Just when you thought you knew everything there was to know about the meltdown of the mortgage market, along comes The Mortgage Wars: Inside Fannie Mae, Big-Money Politics, and the Collapse of the American Dream (McGraw-Hill, 2014). Timothy Howard, former CFO of Fannie Mae, was in the trenches until the end of 2004. At that time he left Fannie Mae, “along with Fannie Mae’s chairman and CEO Frank Raines, in the wake of allegations by the company’s regulator that [they] had deliberately falsified its financial reports.” A civil case lasting over eight years ensued, with Raines and the author named as individual defendants. The defendants filed motions for summary judgment in their favor, which was granted in the fall of 2012. Thus vindicated, Howard was finally free to tell his side of the story. And a fascinating story it is. Here’s some background.
Fannie Mae was set up in 1938 as a government-owned national mortgage association. In 1954 it became a mixed-ownership corporation, with the U.S. Treasury holding nonvoting preferred stock that was meant to be gradually retired so that Fannie Mae would become a wholly privately owned company. In 1968, as the national debt was approaching $100 billion, “a threshold President Lyndon Johnson desperately did not wish to exceed,” and as “pressures were growing to include Fannie Mae’s then $2.5 billion in borrowings in the debt totals,” it was rechartered. Fannie Mae was split in two—a stockholder-owned company and a new agency, Ginnie Mae. Two years later Congress created the Federal Home Loan Mortgage Corporation (FHLMC), owned and regulated by the Federal Home Loan Banks. “The act did have one noticeable shortcoming: it did not produce a pronounceable acronym for its new offspring. The closest phonetic equivalent to FHLMC, ‘Flummox,’ was out of the question as a nickname. It became known as ‘Freddie Mac’ instead.” (pp. 21-22)
Fannie Mae may have become a shareholder-owned company, but it enjoyed benefits that both created the perception of a special relationship with the U.S. government and lowered the cost or increased the marketability of the company’s securities. As such, it “faced criticism and pressures from three main sources: free-market advocates, actual and potential competitors, and the two principal bank regulators, the Federal Reserve and the Treasury.” (p. 32) But, despite calls for Fannie Mae to sever all ties with the government and become a stand-alone entity, internal studies concluded that such a step would be suicidal. Fannie Mae remained a GSE.

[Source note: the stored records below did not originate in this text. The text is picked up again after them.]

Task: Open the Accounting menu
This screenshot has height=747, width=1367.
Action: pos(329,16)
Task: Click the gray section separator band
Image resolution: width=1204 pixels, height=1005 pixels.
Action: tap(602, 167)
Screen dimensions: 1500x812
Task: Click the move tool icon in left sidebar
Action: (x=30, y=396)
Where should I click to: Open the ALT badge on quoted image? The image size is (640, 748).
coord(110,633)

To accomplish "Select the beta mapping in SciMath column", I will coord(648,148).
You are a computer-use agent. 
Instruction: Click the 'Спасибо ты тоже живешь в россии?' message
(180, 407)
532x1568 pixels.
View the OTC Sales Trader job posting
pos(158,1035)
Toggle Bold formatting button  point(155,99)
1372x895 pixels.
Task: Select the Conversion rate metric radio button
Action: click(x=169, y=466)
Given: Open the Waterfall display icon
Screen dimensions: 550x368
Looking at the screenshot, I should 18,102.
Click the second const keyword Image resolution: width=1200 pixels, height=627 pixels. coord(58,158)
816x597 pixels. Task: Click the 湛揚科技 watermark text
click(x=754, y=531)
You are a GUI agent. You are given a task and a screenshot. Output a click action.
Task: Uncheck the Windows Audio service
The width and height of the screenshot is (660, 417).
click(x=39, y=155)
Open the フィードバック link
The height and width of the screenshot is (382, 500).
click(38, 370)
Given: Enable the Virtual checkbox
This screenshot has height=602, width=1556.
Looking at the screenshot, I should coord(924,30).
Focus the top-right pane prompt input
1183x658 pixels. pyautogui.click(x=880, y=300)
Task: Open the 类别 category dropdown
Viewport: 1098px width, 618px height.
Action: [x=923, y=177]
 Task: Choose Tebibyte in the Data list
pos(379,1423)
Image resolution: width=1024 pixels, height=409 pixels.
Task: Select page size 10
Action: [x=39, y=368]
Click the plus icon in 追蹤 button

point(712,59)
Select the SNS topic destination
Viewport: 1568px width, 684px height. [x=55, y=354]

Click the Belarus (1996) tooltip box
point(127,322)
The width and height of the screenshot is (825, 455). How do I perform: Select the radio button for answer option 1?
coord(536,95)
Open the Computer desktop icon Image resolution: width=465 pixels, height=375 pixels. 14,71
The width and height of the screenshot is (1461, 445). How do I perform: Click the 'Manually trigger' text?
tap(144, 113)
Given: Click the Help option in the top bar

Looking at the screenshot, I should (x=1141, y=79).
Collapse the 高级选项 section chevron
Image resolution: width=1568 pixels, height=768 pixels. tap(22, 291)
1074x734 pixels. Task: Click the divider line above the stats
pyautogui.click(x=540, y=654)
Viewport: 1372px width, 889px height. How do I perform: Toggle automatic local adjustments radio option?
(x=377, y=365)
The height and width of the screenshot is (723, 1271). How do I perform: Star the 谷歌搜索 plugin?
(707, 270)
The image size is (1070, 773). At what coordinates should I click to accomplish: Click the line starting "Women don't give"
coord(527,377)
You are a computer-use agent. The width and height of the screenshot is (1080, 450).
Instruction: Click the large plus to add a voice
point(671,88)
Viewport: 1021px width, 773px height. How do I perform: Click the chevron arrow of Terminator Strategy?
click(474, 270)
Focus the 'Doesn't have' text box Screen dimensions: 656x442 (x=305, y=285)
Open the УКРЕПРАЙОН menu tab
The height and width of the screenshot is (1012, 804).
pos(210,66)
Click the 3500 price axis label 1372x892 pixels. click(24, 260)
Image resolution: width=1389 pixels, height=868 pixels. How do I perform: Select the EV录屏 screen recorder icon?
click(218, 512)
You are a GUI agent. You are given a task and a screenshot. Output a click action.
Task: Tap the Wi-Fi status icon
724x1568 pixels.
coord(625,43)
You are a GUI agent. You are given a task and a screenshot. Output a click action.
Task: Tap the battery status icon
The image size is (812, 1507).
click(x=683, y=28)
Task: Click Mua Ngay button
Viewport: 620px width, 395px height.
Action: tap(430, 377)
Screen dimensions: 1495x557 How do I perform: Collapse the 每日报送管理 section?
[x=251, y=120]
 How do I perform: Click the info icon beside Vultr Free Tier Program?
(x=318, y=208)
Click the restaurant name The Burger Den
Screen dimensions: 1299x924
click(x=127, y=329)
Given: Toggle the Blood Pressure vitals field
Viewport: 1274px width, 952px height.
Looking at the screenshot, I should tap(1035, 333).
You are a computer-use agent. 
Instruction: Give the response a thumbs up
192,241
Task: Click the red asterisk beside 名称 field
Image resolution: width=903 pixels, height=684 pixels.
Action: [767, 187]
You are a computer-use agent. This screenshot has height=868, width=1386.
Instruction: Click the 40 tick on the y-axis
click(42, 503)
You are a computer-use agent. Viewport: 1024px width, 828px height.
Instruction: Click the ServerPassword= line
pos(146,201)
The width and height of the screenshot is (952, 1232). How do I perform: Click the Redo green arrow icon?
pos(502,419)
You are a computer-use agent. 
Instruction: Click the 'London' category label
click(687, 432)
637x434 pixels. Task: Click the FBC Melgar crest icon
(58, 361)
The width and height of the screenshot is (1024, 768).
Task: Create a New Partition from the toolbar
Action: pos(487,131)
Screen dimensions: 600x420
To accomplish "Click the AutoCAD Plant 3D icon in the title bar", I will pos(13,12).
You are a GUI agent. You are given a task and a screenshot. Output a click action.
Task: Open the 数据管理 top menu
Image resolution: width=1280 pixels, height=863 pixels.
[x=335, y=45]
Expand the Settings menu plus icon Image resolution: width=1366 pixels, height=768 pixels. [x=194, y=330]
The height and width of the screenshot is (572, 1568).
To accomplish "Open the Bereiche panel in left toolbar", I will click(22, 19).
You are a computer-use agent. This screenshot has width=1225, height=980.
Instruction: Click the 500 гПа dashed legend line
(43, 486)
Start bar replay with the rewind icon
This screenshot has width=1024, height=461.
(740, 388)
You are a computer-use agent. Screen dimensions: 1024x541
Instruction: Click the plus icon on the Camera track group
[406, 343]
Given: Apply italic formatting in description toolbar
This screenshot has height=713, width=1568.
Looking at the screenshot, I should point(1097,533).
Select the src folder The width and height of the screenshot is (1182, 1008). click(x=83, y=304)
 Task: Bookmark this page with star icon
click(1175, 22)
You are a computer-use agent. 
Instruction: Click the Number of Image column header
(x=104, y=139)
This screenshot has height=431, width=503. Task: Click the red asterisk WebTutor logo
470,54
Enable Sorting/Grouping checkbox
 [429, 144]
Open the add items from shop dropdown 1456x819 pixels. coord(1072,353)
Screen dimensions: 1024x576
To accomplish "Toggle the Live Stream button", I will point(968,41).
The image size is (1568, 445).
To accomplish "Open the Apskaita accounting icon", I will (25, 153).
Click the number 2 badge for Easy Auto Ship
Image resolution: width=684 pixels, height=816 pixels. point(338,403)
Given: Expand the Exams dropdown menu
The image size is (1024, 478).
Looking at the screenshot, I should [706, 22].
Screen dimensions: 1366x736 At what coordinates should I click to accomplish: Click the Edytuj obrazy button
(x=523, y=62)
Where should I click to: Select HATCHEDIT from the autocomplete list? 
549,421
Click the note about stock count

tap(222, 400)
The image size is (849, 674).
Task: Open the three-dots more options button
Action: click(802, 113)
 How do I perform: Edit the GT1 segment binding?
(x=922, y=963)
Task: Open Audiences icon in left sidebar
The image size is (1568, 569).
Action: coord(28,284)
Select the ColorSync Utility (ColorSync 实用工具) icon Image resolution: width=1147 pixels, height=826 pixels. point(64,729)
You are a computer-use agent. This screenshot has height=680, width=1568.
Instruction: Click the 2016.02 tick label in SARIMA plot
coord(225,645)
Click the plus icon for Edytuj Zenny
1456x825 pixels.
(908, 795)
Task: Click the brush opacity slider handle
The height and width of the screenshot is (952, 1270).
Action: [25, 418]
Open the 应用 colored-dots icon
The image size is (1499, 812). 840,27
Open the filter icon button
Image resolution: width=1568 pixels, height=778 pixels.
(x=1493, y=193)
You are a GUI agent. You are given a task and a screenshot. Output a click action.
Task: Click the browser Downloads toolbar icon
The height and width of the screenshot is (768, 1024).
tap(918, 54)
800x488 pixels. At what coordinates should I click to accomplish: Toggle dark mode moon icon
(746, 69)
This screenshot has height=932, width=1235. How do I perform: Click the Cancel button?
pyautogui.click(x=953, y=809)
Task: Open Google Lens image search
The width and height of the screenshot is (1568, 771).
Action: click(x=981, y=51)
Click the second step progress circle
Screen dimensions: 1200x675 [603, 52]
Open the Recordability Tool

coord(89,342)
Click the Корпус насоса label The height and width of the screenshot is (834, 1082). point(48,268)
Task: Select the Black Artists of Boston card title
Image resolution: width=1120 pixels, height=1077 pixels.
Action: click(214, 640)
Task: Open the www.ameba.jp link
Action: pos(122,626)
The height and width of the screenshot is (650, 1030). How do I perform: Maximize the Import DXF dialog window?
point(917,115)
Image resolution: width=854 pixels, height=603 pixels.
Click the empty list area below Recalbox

Fannie Mae’s real challenge was interest rate risk. In 1985, when its credit losses were $170 million, it tightened its underwriting standards; by 1993 management “could credibly claim in Congress and elsewhere that [its] management of mortgage credit risk was second to none.” (p. 46)
Criticism, however, was unrelenting—and from a host of powerful adversaries. For instance, “Greenspan and Summers both viewed the GSEs’ federal charters as the antithesis of the free-market principles they cherished. Their shared ideology led them to advocate tighter restrictions on the government-sponsored enterprises while simultaneously seeking to relax regulations on banks—which they considered to be free market entities in spite of the fact that they benefited from federal deposit insurance and a regulator, the Fed, willing to lower their cost of funds by dropping market interest rates whenever they got into difficulty (as banks periodically did).” (p. 105)
The attacks on Fannie Mae only intensified. Howard describes in vivid detail the campaign against the GSEs, as “seemingly credible sources, including the Wall Street Journal,” argued “with … frequency and fervor that the risky GSE’s must be replaced by far safer private-market alternatives.” (p. 148) The private-label mortgage-backed securities market began to flourish. We know where that took us.
Here I’ve merely offered a glimpse into some of the early events and players (there were many) that prompted the mortgage wars and eventually the housing market meltdown and the nationalization of a Fannie Mae that had lost its way. Howard takes the story through to its end, detailing the chain of events with the passion of an aggrieved insider and the precision of a number cruncher. He adds considerably to our understanding of what went wrong and offers suggestions about how we can prevent a reoccurrence. The Mortgage Wars should be required reading for politicians, regulators, and bankers—and all of us who are tasked with keeping them in check.